Segment Open

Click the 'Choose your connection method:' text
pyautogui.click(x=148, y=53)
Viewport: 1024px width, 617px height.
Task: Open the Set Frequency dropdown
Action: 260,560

Segment Closed
Segment Open

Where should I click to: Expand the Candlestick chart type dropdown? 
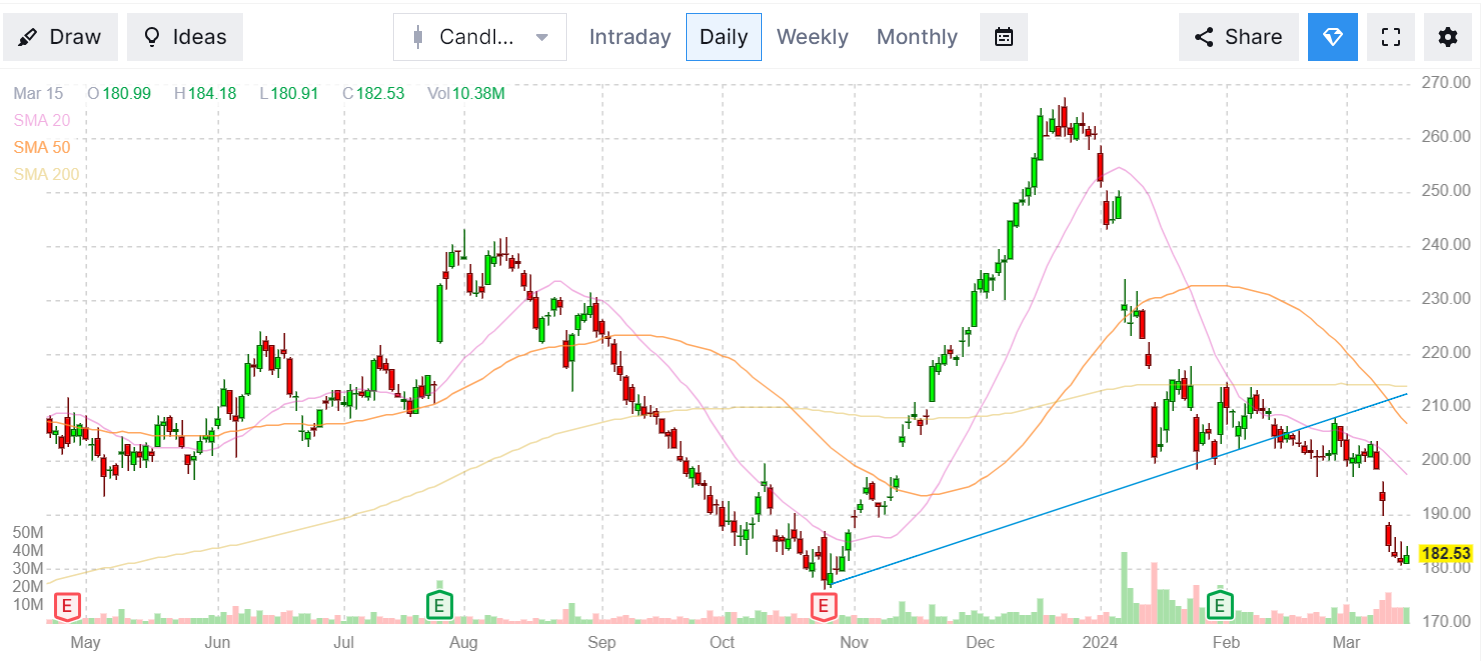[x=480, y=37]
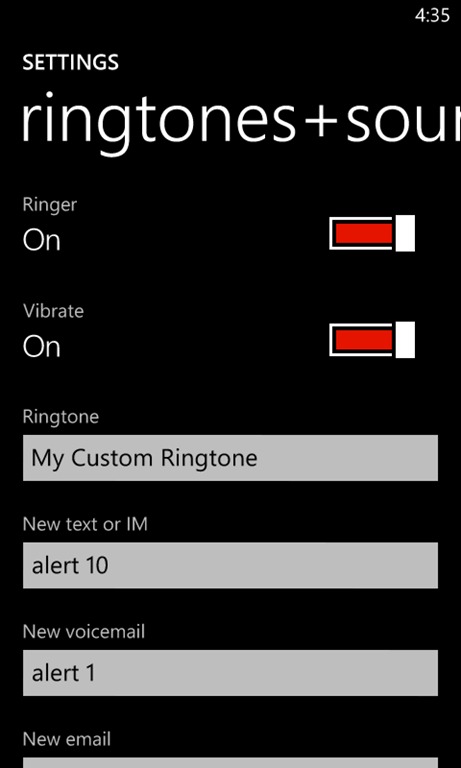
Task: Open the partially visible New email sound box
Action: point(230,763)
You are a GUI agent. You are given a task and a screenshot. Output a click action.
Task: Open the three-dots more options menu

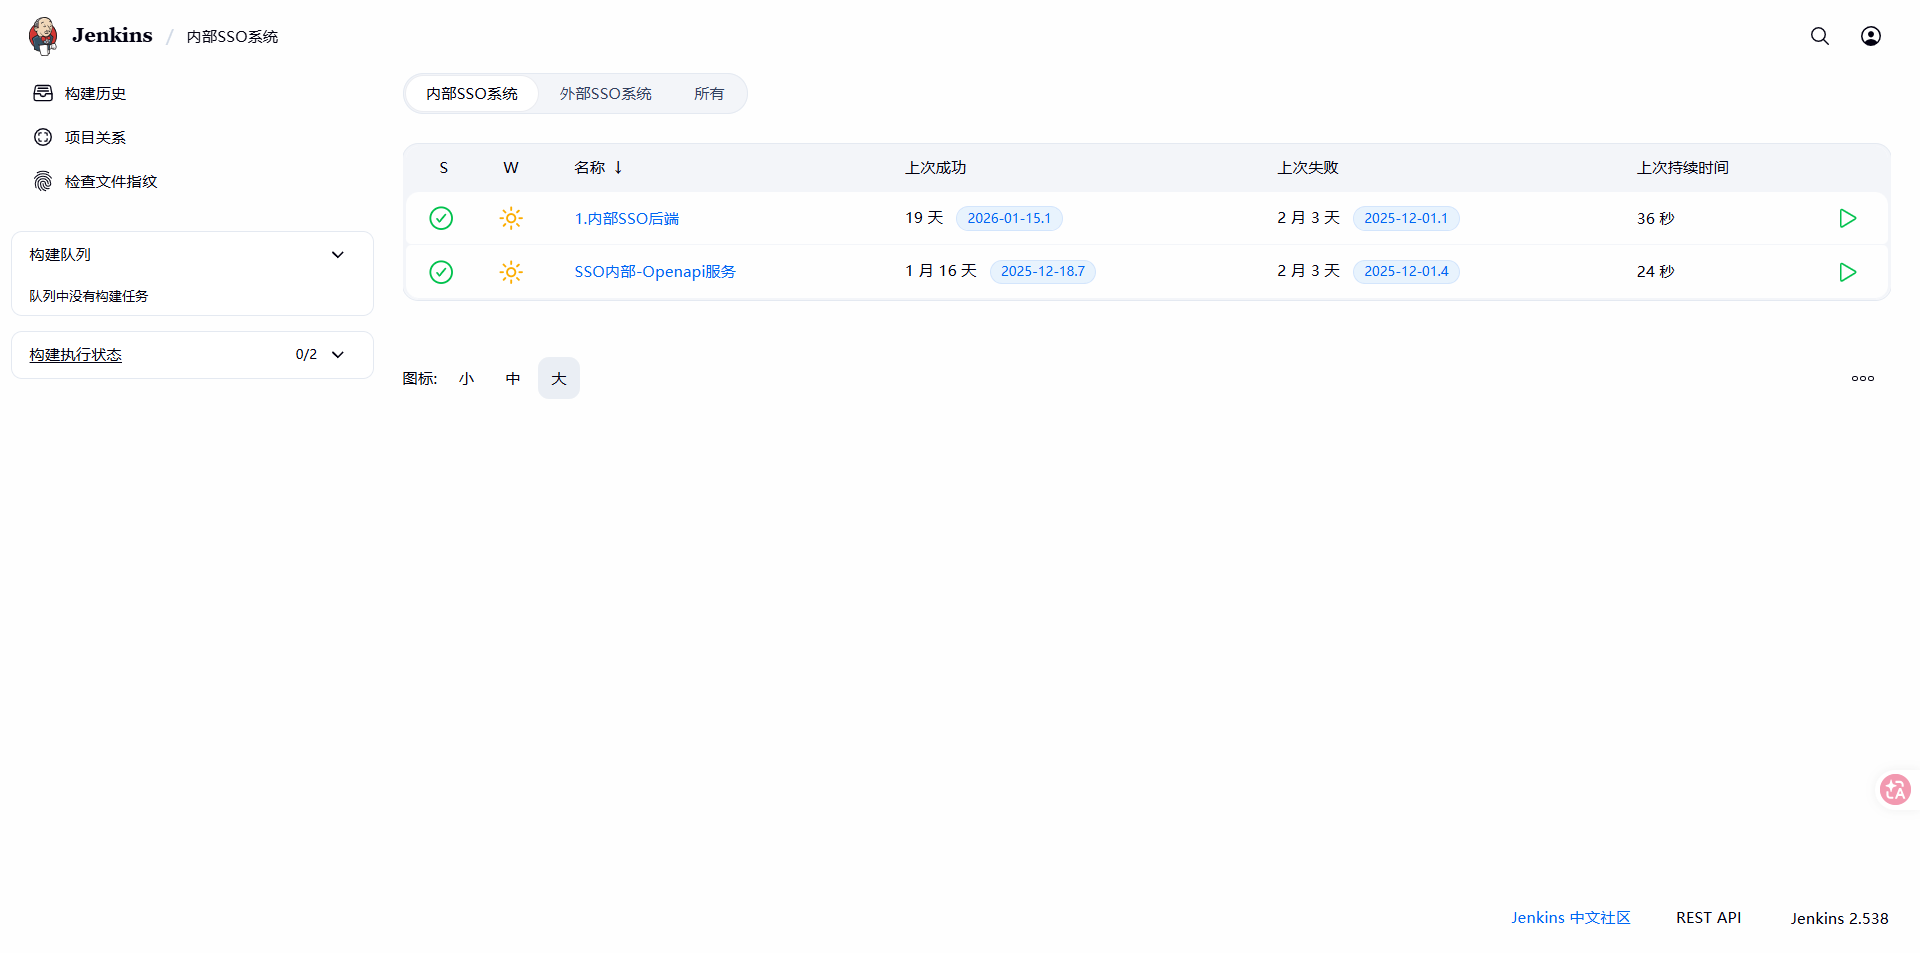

Segment Closed

Set down, exactly as they appear above, all lines from the one that has "You are a GUI" down to the one that has "Task: Open the three-dots more options menu", including those two and no others.

You are a GUI agent. You are given a task and a screenshot. Output a click action.
Task: Open the three-dots more options menu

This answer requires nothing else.